THE EXERCISE:
Extract each line of the data below that contains the string "field".

>>>

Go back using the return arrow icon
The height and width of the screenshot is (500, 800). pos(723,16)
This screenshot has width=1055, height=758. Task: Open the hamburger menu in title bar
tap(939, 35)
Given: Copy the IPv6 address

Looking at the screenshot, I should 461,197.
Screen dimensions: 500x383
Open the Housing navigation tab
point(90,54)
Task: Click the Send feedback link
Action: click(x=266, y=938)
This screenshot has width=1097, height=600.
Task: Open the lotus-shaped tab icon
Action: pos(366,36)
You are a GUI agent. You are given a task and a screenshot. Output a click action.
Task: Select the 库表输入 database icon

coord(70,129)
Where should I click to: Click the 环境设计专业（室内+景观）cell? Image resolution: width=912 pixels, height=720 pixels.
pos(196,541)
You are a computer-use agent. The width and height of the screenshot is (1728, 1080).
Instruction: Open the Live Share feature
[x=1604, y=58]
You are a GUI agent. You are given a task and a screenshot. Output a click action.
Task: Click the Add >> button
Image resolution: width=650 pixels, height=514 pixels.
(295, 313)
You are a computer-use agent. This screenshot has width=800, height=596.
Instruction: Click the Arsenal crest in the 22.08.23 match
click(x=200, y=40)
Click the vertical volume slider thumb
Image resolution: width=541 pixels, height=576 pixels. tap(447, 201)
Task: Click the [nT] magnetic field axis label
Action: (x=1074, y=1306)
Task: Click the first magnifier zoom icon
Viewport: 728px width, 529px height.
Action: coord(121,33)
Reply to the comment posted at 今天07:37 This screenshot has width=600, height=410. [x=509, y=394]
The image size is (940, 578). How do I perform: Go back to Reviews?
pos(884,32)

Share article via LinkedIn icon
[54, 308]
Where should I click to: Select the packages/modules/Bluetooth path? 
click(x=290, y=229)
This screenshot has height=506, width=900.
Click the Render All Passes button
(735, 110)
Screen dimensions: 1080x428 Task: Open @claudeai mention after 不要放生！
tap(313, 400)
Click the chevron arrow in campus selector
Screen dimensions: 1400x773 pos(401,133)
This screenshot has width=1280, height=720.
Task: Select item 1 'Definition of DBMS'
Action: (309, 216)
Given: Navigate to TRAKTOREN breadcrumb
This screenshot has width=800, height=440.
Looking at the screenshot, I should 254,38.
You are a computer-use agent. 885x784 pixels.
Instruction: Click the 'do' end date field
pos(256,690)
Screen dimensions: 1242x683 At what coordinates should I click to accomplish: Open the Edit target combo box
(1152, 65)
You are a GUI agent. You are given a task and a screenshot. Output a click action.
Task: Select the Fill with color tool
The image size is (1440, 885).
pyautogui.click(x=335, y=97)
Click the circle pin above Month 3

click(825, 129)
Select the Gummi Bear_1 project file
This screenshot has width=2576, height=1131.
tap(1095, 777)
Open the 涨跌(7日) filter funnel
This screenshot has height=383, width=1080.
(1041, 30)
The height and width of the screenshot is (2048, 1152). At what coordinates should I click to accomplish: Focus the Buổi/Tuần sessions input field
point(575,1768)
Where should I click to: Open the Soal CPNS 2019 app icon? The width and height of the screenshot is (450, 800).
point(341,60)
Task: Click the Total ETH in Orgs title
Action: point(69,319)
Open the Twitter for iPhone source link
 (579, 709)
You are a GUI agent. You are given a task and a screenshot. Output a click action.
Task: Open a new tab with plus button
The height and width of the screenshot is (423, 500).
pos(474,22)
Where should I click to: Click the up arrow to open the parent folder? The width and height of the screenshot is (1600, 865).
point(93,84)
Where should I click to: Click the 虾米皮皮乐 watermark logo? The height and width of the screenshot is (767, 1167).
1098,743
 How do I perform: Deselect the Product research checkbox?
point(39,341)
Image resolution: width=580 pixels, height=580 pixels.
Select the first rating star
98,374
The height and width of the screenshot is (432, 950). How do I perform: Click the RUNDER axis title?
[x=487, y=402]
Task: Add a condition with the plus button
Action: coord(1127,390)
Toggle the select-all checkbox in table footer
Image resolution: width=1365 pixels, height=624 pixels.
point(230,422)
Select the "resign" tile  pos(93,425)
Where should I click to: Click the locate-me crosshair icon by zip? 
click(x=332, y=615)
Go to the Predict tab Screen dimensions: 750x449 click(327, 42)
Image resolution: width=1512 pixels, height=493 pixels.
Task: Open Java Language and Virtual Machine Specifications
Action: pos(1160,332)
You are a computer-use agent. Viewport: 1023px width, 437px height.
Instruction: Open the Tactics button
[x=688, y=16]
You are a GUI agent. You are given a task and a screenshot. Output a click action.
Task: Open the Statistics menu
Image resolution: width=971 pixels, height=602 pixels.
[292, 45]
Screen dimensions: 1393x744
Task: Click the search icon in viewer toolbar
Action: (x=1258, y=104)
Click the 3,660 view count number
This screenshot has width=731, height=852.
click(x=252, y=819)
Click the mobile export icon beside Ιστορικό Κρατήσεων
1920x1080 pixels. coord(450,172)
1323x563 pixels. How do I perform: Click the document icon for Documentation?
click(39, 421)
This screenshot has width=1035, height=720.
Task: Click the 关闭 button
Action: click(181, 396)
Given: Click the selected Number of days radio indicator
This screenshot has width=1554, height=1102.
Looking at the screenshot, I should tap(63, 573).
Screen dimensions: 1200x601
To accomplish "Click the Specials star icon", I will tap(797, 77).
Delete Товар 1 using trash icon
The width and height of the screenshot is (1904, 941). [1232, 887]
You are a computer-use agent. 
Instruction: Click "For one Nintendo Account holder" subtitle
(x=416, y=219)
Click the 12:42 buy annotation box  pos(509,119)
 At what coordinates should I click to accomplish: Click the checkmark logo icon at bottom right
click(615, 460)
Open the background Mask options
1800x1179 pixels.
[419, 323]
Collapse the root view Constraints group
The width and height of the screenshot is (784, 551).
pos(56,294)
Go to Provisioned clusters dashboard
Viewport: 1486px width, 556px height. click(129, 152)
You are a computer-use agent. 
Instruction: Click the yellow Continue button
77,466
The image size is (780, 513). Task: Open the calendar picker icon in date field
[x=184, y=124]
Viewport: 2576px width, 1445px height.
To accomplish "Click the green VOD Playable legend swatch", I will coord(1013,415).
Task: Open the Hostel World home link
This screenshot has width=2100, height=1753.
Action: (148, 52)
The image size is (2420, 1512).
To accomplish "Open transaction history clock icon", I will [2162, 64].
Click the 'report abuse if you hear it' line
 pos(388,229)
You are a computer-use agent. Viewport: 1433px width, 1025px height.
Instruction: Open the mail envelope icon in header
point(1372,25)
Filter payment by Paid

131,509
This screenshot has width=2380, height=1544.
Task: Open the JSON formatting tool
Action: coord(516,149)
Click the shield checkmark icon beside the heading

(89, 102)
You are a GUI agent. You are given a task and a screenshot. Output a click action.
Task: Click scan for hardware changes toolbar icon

<<<

CORRECT ANSWER:
Task: Click the [nT] magnetic field axis label
Instruction: Click the 'do' end date field
The height and width of the screenshot is (2048, 1152). At what coordinates should I click to accomplish: Focus the Buổi/Tuần sessions input field
The image size is (780, 513). Task: Open the calendar picker icon in date field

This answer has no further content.